# WHAT THE TASK ASKS
The full listing, exactly as written and with no images, is the expected output.

# INPUT FOR THIS TASK
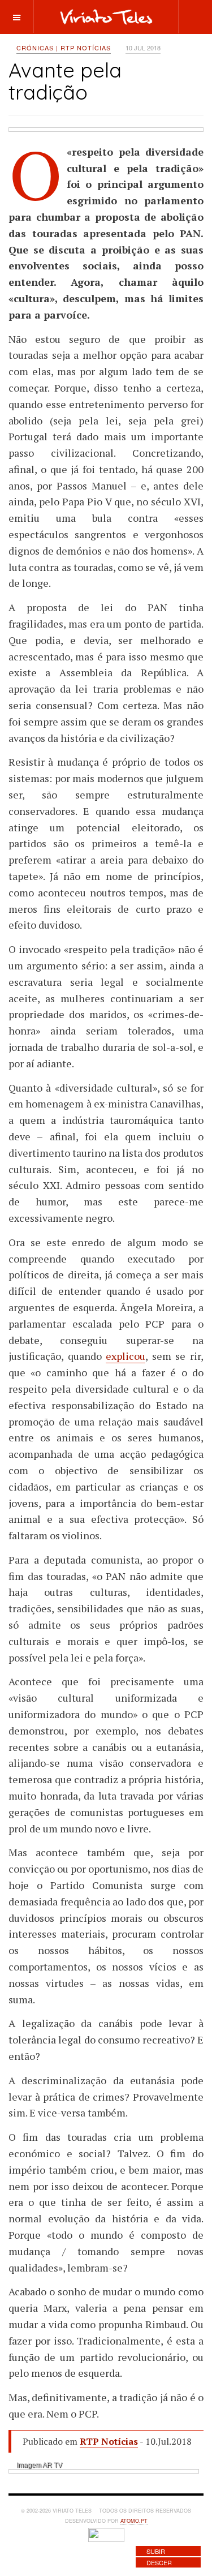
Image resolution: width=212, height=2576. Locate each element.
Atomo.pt (134, 2521)
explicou (125, 1356)
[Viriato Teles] (106, 16)
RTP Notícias (109, 2441)
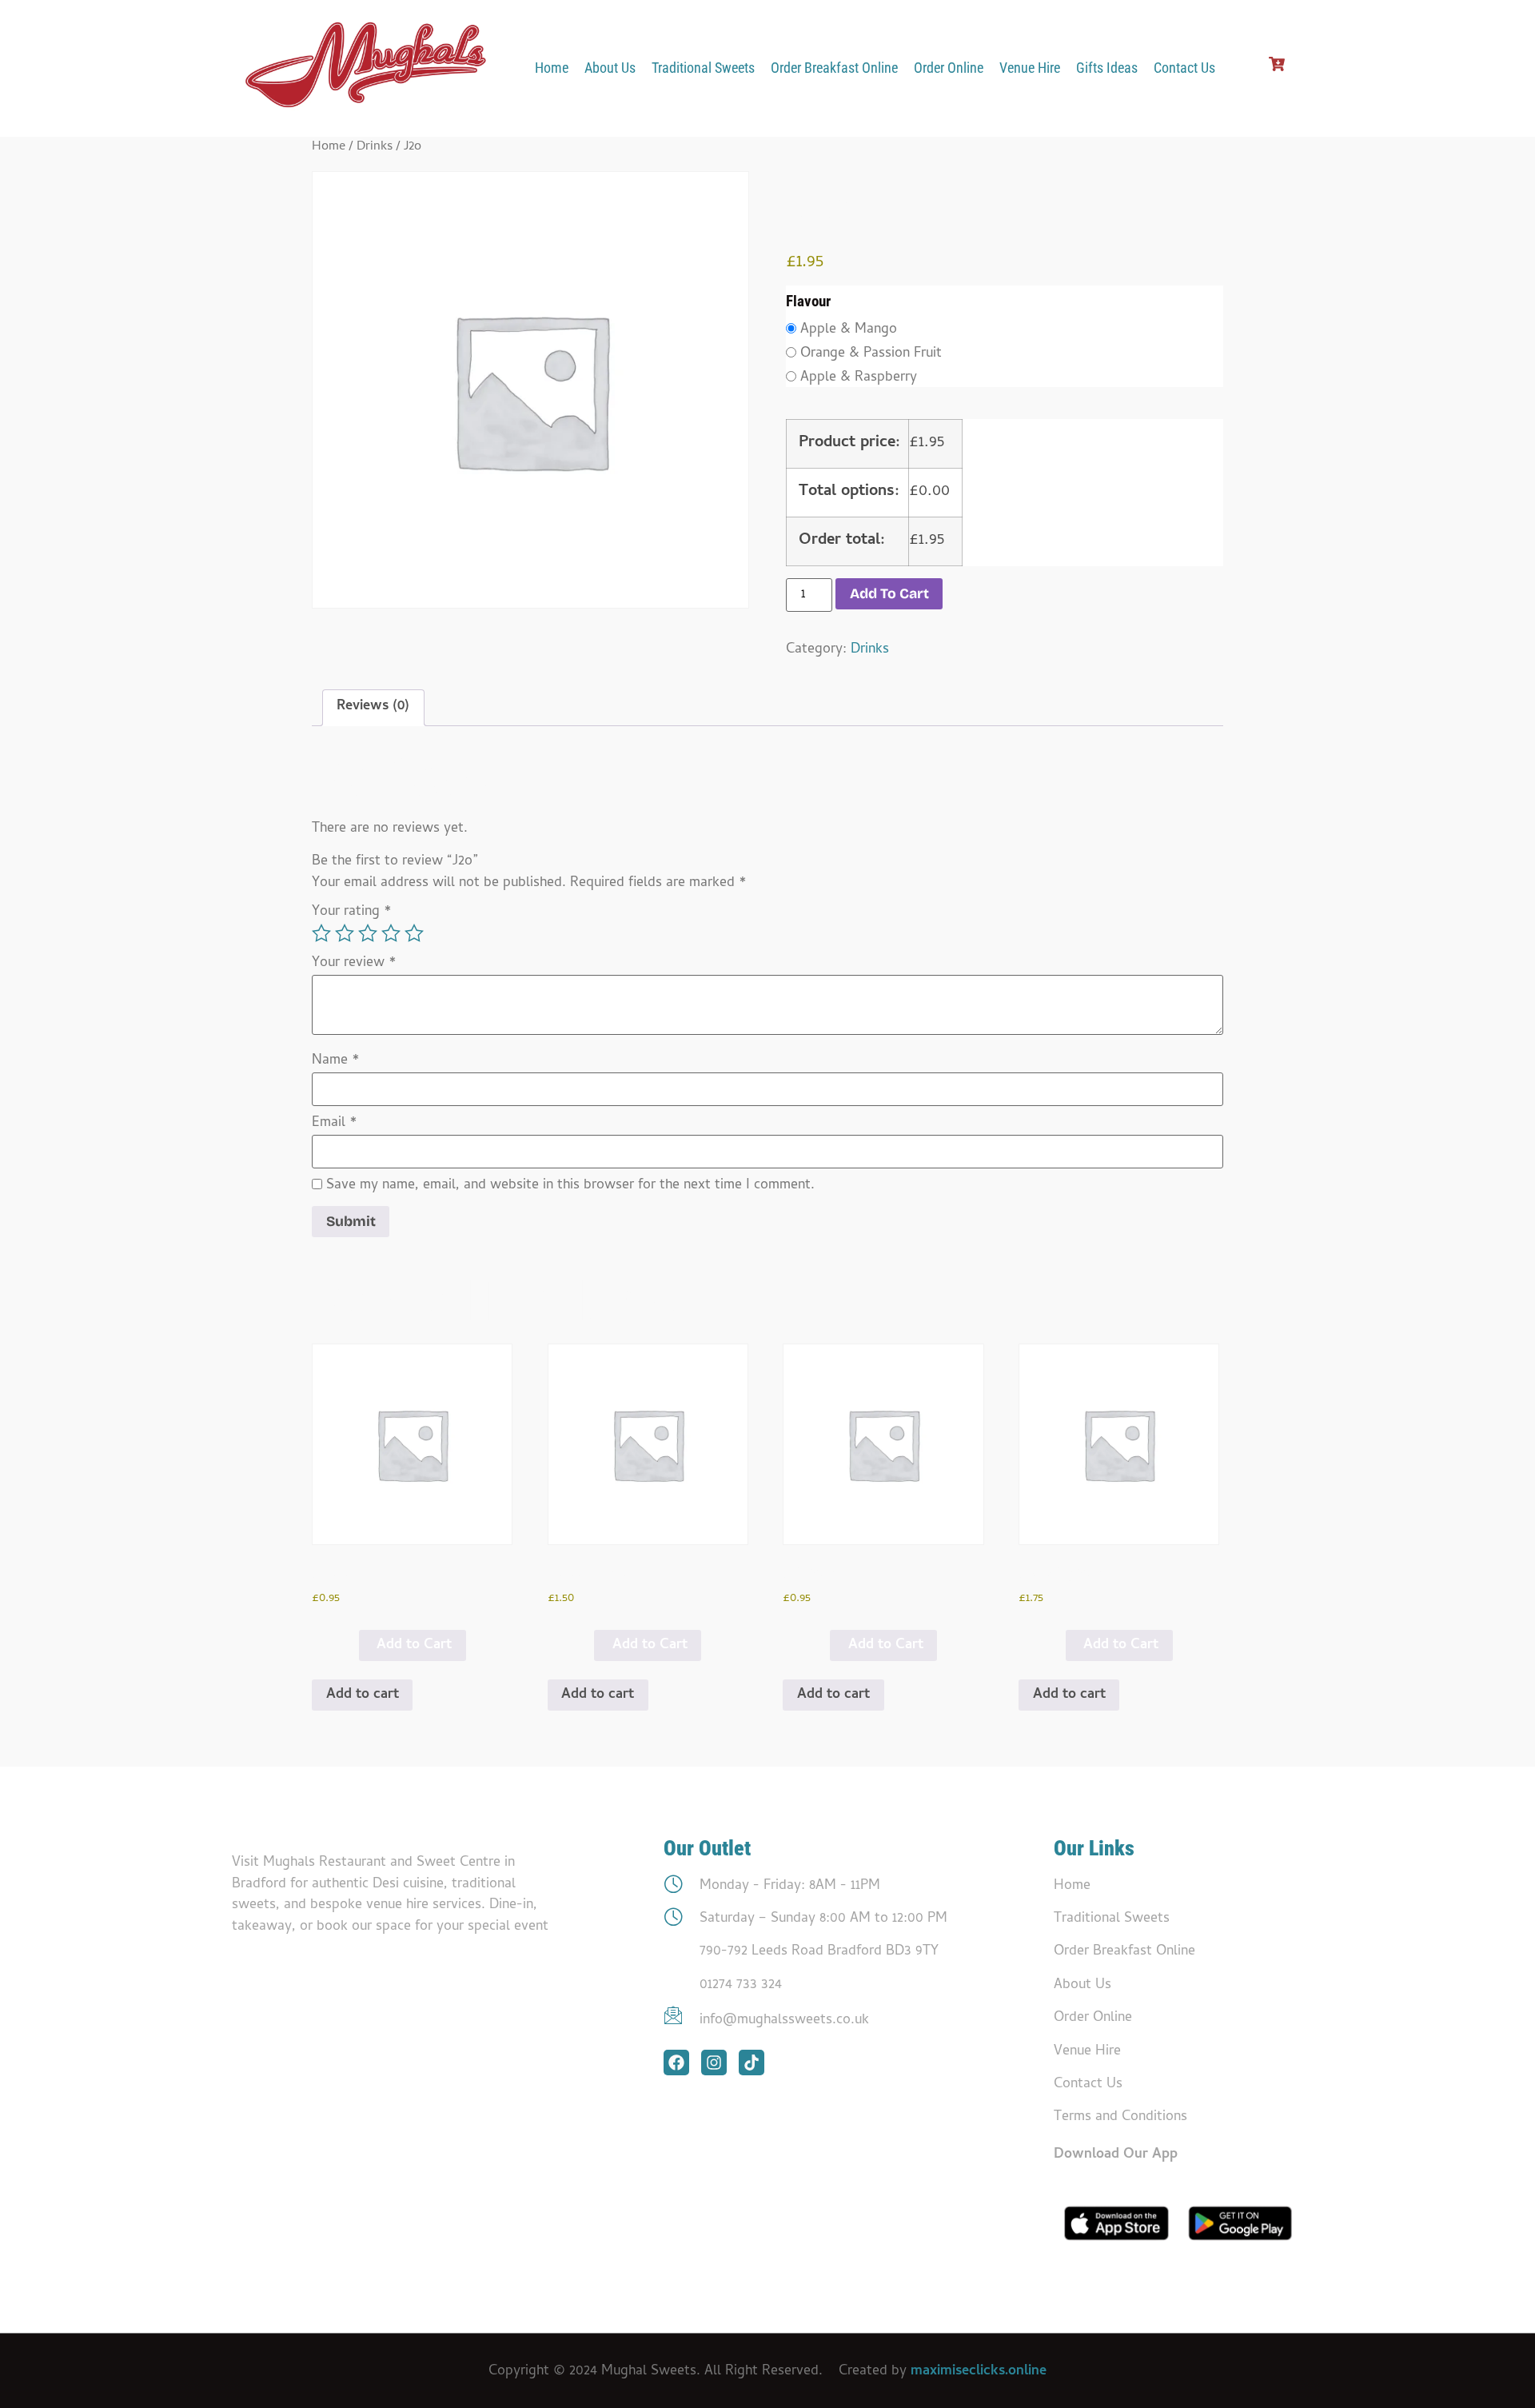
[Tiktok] (751, 2062)
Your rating (352, 912)
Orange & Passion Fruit (871, 354)
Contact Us (1184, 68)
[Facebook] (676, 2062)
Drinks (375, 147)
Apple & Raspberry (858, 378)
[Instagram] (714, 2062)
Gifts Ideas (1107, 68)
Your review (354, 963)
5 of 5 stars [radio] (414, 933)
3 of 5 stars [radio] (367, 933)
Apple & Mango (848, 330)
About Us (610, 68)
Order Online (948, 68)
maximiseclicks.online (979, 2371)
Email (334, 1123)
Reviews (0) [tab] (373, 706)
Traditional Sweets (703, 68)
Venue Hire (1029, 68)
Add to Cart (414, 1645)
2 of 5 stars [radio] (344, 933)
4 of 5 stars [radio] (391, 933)
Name (336, 1061)
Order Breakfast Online (834, 68)
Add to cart (889, 593)
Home (551, 68)
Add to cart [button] (362, 1695)
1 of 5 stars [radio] (321, 933)
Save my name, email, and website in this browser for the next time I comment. (570, 1186)
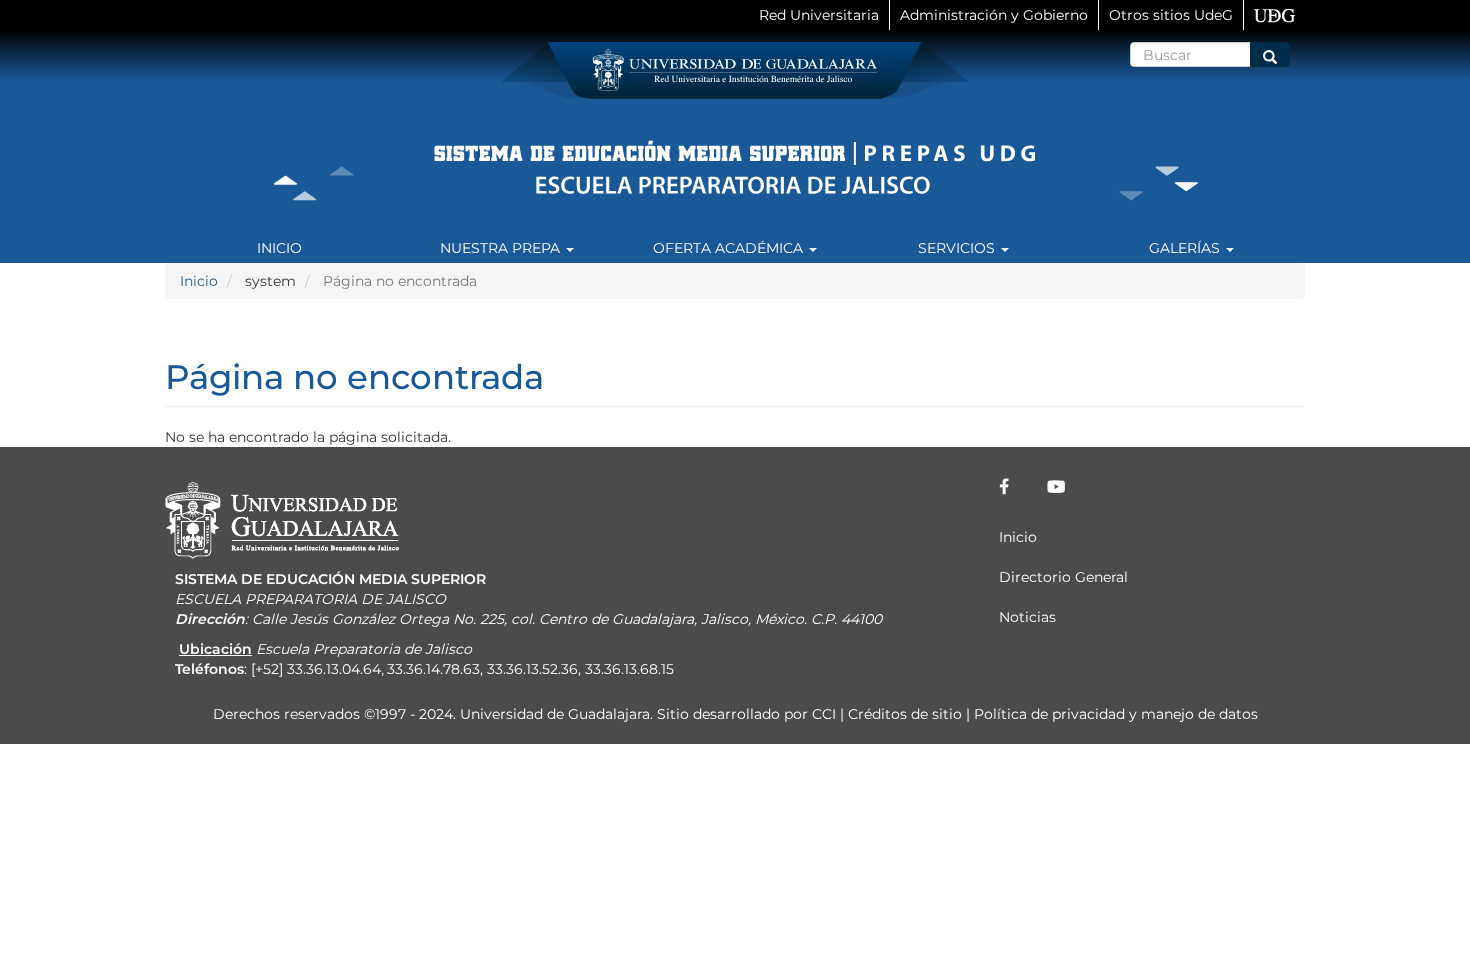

# EXPECTED OUTPUT
Image resolution: width=212, height=2576. Locate each element.
Atomo.pt (134, 2521)
explicou (125, 1356)
[Viriato Teles] (106, 16)
RTP Notícias (109, 2441)
[Tiktok] (751, 2062)
Your rating (352, 912)
Orange & Passion Fruit (871, 354)
Contact Us (1184, 68)
[Facebook] (676, 2062)
Drinks (375, 147)
Apple & Raspberry (858, 378)
[Instagram] (714, 2062)
Gifts Ideas (1107, 68)
Your review (354, 963)
5 of 5 stars [radio] (414, 933)
3 of 5 stars [radio] (367, 933)
Apple & Mango (848, 330)
About Us (610, 68)
Order Online (948, 68)
maximiseclicks.online (979, 2371)
Email (334, 1123)
Reviews (0) [tab] (373, 706)
Traditional Sweets (703, 68)
Venue Hire (1029, 68)
Add to Cart (414, 1645)
2 of 5 stars [radio] (344, 933)
4 of 5 stars [radio] (391, 933)
Name (336, 1061)
Order Breakfast Online (834, 68)
Add to cart (889, 593)
Home (551, 68)
Add to cart [button] (362, 1695)
1 of 5 stars [radio] (321, 933)
Save my name, email, and website in this browser for the next time I comment. (570, 1186)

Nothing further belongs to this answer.